NJPW Best of the Super Juniors XXV: Day 8

By Big Red Machine
From May 27, 2018

NJPW Best of the Super Juniors XXV: Day 8

BLOCK B MATCH:
Marty Scurll(2) vs. El Desperado(4) - 5.5/10


El Desperado tried to jump the bell on Marty but Marty saw him coming. After a good opening segment in the ring, they brawled into the crowd for no reason other than to brawl in the crowd. They were, of course, not counted out for this, and nor were they DQed for using weapons. From there they had a match that was good when it was Marty's knee getting worked over and was terrible when it was all about overbooked crap. This was like watching one of those old TNA PPV matches where the rules would seem to change by the minute.

BLOCK B MATCH:
Dragon Lee(6) vs. Chris Sabin(2) - 8.25/10


Both guys got their heads worked over. This was an excellent example of how to do a "big moves" match where they not only made every move mean something, but they made every move feel earned because they used reversals to build up the fight over hitting each individual move. My favorite spot in the match was one of the most simple as well; it was just Sabin hitting one of the most beautiful missile dropkicks I've ever seen. Awesome match!

BLOCK B MATCH:
Sho(4) vs. KUSHIDA(2) - 9/10


And we have or first real mat classic of the tournament. They started off with what felt like a good fifteen minutes of excellent mat wrestling which both guys' arms were worked over, then they went into the phase where all of that paid off with guys trying to finish it with arm submissions or the damage preventing guys from hitting their suplexes and so forth. Probably my favorite match of the tournament thus far!

BLOCK B MATCH:
Ryusuke Taguchi(2) vs. Hiromu Takahashi(2) - 8.25/10


We started off with the customary stupid sh*t on the outside that exists just to set up a count-out tease that no one believes. This time it had a very Taguchi spin on it which, while no less stupid, was at least different this time.

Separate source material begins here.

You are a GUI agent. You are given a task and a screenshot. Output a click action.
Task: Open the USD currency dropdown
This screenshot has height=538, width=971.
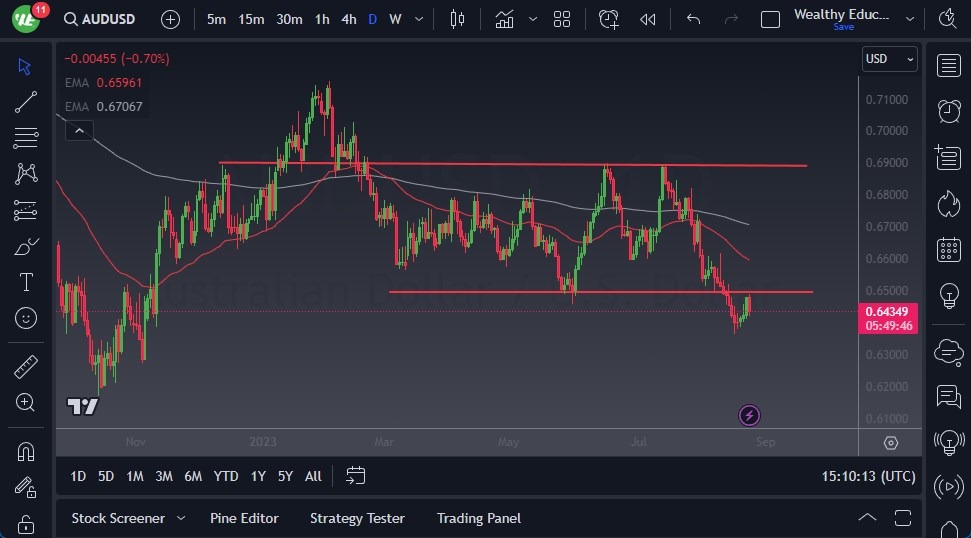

After that point things mostly got pretty awesome, but still had this odd comedic undertone to me because everything seemed to revolve around Taguchi's inability to lean from his mistakes and not go for the butt-butt, which he kept missing or Hiromu kept reversing, resulting in Hiromu taking control of the match. Or maybe you could say that he did eventually learn from it, as Serious Taguchi emerged for the last five minutes or so and was quite great. Hiromu still won, though, doing so with a Triangle Choke, which adds a new dimension to his game.

Final Thoughts
An AWESOME BOSJ show from New Japan!